Mr. Kumar ended a long tradition of consultation with students and faculty members and, according to teachers and students, curtailed a longstanding policy of encouraging applications from people of lower castes and other disadvantaged groups.
To inculcate “patriotism” and martial pride, he invited retired soldiers to campus and proposed putting a battle tank on display.
Nearly 50 members of the federal Parliament sent a letter to the education minister in January 2019 complaining that the university was being “destroyed.”
In recent years, students linked to far-right groups have physically attacked other students over their liberal and secular views, bashing them with sledgehammers, iron rods and bricks. Amid a wave of student protests in 2019 over a law that opponents called anti-Muslim, officers in riot gear raided a library at another university and beat up students with bamboo sticks. At yet another university, officers fired stun grenades at students.
After masked men stormed the J.N.U. campus and attacked students in January 2020, university alumni who were officials in Mr. Modi’s government quickly condemned the violence. But a politician from his party later justified the attack by describing the campus as a “hub of sex and drugs” that churns out thousands of used condoms and empty liquor bottles daily.
Last year, members of the R.S.S., the right-wing group, tried to intimidate students by carrying out marches with sticks and saffron flags — an emblem of Hinduism — on campus.
Nazar Mohamed Mohideen, a J.N.U. student who has campaigned for affirmative action and is a follower of an anti-caste revolutionary resented by Hindu nationalists, said he was declared a security threat to other students and barred by his professor from entering a laboratory.
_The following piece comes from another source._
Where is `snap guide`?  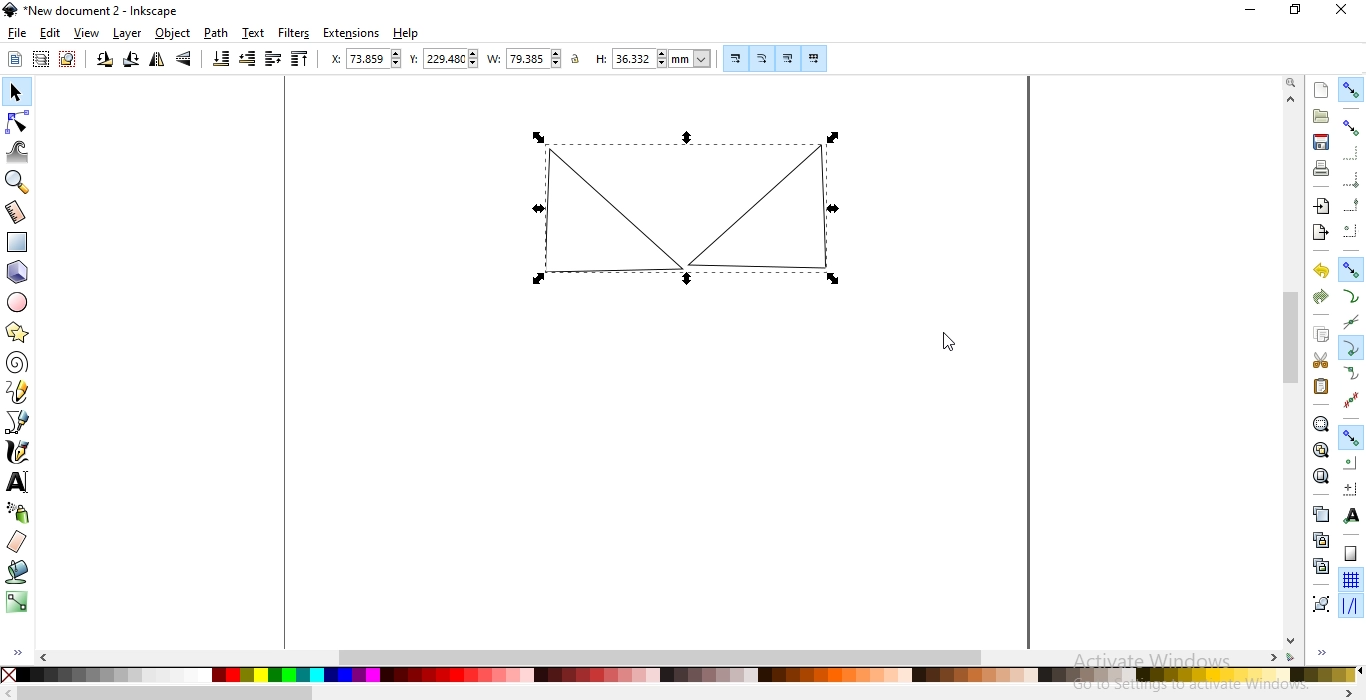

Members of the student wing of the R.S.S. beat him up during a scuffle when he tried to save a portrait of the anti-caste revolutionary, Periyar, he said. (The group denied that allegation.) In October, Mr. Mohideen received a letter from the university saying he could not continue his Ph.D. studies, a decision he is challenging in court.
“My fight against oppression,” Mr. Mohideen said, “turned me into a visible enemy.”
Avinash Kumar, a representative of the J.N.U. teachers association, said the right-wing campaign against the university had changed its very nature.
“Ours was a campus which helped realize the real motto of education,” empowering students across caste and class and breaking down societal hierarchies, he said. But those values are antithetical, he added, to “what the ruling regime represents now.”
“Any space where this kind of environment flourishes, they crush it,” he said.